_PROBLEM_
Format the rows below as a numbered list, skipping any blank lines.

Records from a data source
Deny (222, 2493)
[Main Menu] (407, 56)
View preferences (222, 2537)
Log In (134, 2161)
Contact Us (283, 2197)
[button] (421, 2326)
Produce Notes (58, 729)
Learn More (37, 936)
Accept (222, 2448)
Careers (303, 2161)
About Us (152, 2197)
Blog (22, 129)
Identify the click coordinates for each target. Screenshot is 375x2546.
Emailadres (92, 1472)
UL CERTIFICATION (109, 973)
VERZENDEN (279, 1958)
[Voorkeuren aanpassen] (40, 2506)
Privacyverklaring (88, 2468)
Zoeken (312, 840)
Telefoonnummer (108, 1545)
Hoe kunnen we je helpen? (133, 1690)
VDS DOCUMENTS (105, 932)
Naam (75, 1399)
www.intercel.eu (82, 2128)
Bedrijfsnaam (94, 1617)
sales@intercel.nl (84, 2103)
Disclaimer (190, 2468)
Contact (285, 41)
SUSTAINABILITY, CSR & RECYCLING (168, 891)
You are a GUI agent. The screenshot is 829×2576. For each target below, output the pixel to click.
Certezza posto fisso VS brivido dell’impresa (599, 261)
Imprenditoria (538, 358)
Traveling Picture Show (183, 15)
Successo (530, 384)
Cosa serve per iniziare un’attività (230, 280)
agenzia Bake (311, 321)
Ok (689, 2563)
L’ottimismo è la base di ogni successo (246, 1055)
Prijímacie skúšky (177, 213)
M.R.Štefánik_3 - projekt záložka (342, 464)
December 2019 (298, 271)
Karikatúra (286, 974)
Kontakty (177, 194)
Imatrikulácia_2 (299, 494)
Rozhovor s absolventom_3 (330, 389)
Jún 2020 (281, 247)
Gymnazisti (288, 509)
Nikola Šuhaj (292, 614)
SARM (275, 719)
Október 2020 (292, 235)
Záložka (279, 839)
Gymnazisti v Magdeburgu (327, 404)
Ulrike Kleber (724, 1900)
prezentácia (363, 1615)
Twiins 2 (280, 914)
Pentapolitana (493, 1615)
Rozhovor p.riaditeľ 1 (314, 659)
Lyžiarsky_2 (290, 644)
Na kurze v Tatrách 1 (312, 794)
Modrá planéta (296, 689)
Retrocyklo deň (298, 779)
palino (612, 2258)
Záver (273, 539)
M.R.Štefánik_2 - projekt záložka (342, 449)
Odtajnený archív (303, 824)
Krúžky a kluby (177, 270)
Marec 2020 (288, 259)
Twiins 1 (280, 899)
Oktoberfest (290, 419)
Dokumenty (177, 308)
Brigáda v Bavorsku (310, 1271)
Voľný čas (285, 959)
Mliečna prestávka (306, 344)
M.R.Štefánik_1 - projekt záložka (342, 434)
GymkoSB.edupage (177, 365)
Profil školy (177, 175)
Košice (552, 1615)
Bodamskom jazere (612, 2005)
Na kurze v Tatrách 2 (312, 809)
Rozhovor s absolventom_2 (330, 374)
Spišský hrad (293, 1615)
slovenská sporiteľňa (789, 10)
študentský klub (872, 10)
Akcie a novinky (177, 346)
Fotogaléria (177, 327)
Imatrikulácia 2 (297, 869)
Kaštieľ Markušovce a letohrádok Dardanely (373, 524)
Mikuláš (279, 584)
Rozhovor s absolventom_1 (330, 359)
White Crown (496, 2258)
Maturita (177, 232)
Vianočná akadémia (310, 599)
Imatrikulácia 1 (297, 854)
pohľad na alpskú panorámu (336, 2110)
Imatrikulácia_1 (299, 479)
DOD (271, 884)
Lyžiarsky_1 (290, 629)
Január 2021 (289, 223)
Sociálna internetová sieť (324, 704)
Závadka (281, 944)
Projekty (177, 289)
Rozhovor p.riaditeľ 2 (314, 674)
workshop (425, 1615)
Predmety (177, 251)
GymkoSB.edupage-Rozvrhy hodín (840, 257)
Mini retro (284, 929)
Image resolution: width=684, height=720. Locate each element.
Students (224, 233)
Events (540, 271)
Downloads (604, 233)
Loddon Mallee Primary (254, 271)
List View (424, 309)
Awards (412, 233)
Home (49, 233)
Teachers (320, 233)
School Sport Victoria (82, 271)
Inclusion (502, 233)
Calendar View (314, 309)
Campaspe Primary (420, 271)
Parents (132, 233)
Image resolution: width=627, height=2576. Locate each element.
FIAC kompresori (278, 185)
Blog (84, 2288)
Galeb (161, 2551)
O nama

_SOLVED PROBLEM_
1. Deny (222, 2493)
2. [Main Menu] (407, 56)
3. View preferences (222, 2537)
4. Log In (134, 2161)
5. Contact Us (283, 2197)
6. [button] (421, 2326)
7. Produce Notes (58, 729)
8. Learn More (37, 936)
9. Accept (222, 2448)
10. Careers (303, 2161)
11. About Us (152, 2197)
12. Blog (22, 129)
13. Identify the click coordinates for each target. Screenshot is 375x2546.
14. Emailadres (92, 1472)
15. UL CERTIFICATION (109, 973)
16. VERZENDEN (279, 1958)
17. [Voorkeuren aanpassen] (40, 2506)
18. Privacyverklaring (88, 2468)
19. Zoeken (312, 840)
20. Telefoonnummer (108, 1545)
21. Hoe kunnen we je helpen? (133, 1690)
22. VDS DOCUMENTS (105, 932)
23. Naam (75, 1399)
24. www.intercel.eu (82, 2128)
25. Bedrijfsnaam (94, 1617)
26. sales@intercel.nl (84, 2103)
27. Disclaimer (190, 2468)
28. Contact (285, 41)
29. SUSTAINABILITY, CSR & RECYCLING (168, 891)
30. You are a GUI agent. The screenshot is 829×2576. For each target below, output the pixel to click.
31. Certezza posto fisso VS brivido dell’impresa (599, 261)
32. Imprenditoria (538, 358)
33. Traveling Picture Show (183, 15)
34. Successo (530, 384)
35. Cosa serve per iniziare un’attività (230, 280)
36. agenzia Bake (311, 321)
37. Ok (689, 2563)
38. L’ottimismo è la base di ogni successo (246, 1055)
39. Prijímacie skúšky (177, 213)
40. M.R.Štefánik_3 - projekt záložka (342, 464)
41. December 2019 (298, 271)
42. Karikatúra (286, 974)
43. Kontakty (177, 194)
44. Imatrikulácia_2 (299, 494)
45. Rozhovor s absolventom_3 (330, 389)
46. Jún 2020 (281, 247)
47. Gymnazisti (288, 509)
48. Nikola Šuhaj (292, 614)
49. SARM (275, 719)
50. Október 2020 (292, 235)
51. Záložka (279, 839)
52. Gymnazisti v Magdeburgu (327, 404)
53. Ulrike Kleber (724, 1900)
54. prezentácia (363, 1615)
55. Twiins 2 (280, 914)
56. Pentapolitana (493, 1615)
57. Rozhovor p.riaditeľ 1 (314, 659)
58. Lyžiarsky_2 (290, 644)
59. Na kurze v Tatrách 1 (312, 794)
60. Modrá planéta (296, 689)
61. Retrocyklo deň (298, 779)
62. palino (612, 2258)
63. Záver (273, 539)
64. M.R.Štefánik_2 - projekt záložka (342, 449)
65. Odtajnený archív (303, 824)
66. Krúžky a kluby (177, 270)
67. Marec 2020 (288, 259)
68. Twiins 1 (280, 899)
69. Oktoberfest (290, 419)
70. Dokumenty (177, 308)
71. Brigáda v Bavorsku (310, 1271)
72. Voľný čas (285, 959)
73. Mliečna prestávka (306, 344)
74. M.R.Štefánik_1 - projekt záložka (342, 434)
75. GymkoSB.edupage (177, 365)
76. Profil školy (177, 175)
77. Košice (552, 1615)
78. Bodamskom jazere (612, 2005)
79. Na kurze v Tatrách 2 (312, 809)
80. Rozhovor s absolventom_2 (330, 374)
81. Spišský hrad (293, 1615)
82. slovenská sporiteľňa (789, 10)
83. študentský klub (872, 10)
84. Akcie a novinky (177, 346)
85. Fotogaléria (177, 327)
86. Imatrikulácia 2 (297, 869)
87. Kaštieľ Markušovce a letohrádok Dardanely (373, 524)
88. Mikuláš (279, 584)
89. Rozhovor s absolventom_1 (330, 359)
90. White Crown (496, 2258)
91. Maturita (177, 232)
92. Vianočná akadémia (310, 599)
93. Imatrikulácia 1 (297, 854)
94. pohľad na alpskú panorámu (336, 2110)
95. Imatrikulácia_1 (299, 479)
96. DOD (271, 884)
97. Lyžiarsky_1 (290, 629)
98. Január 2021 (289, 223)
99. Sociálna internetová sieť (324, 704)
100. Závadka (281, 944)
101. Projekty (177, 289)
102. Rozhovor p.riaditeľ 2 (314, 674)
103. workshop (425, 1615)
104. Predmety (177, 251)
105. GymkoSB.edupage-Rozvrhy hodín (840, 257)
106. Mini retro (284, 929)
107. Image resolution: width=684, height=720. Locate each element.
108. Students (224, 233)
109. Events (540, 271)
110. Downloads (604, 233)
111. Loddon Mallee Primary (254, 271)
112. List View (424, 309)
113. Awards (412, 233)
114. Home (49, 233)
115. Teachers (320, 233)
116. School Sport Victoria (82, 271)
117. Inclusion (502, 233)
118. Calendar View (314, 309)
119. Campaspe Primary (420, 271)
120. Parents (132, 233)
121. Image resolution: width=627, height=2576. Locate each element.
122. FIAC kompresori (278, 185)
123. Blog (84, 2288)
124. Galeb (161, 2551)
125. O nama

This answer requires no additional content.